_Stored data entries:_

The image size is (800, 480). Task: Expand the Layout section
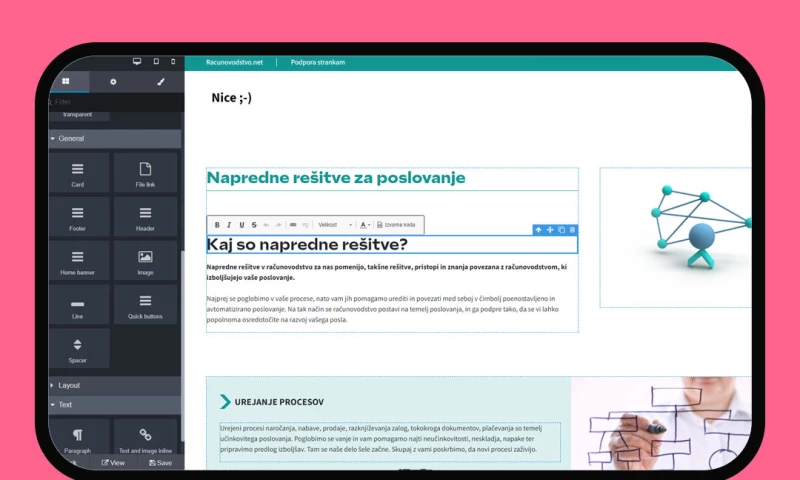pos(68,385)
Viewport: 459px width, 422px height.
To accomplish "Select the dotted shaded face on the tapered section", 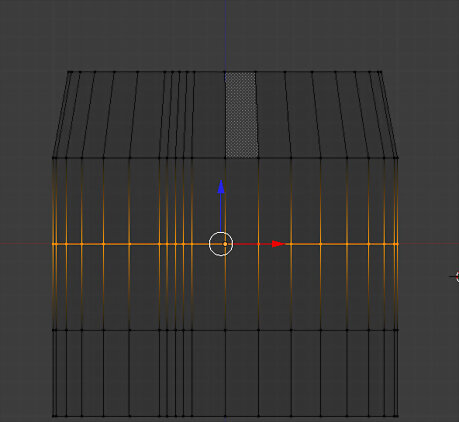I will pyautogui.click(x=242, y=115).
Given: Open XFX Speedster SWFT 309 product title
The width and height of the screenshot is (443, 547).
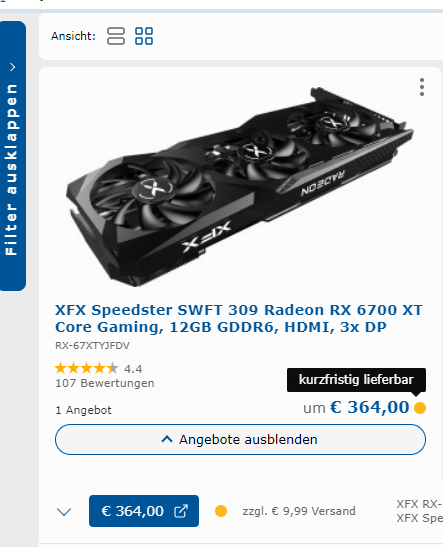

_Task statement:_ Copy here each line of the preceding records with "height" in it.

_Solution:_
Viewport: 459px width, 422px height.
The width and height of the screenshot is (443, 547).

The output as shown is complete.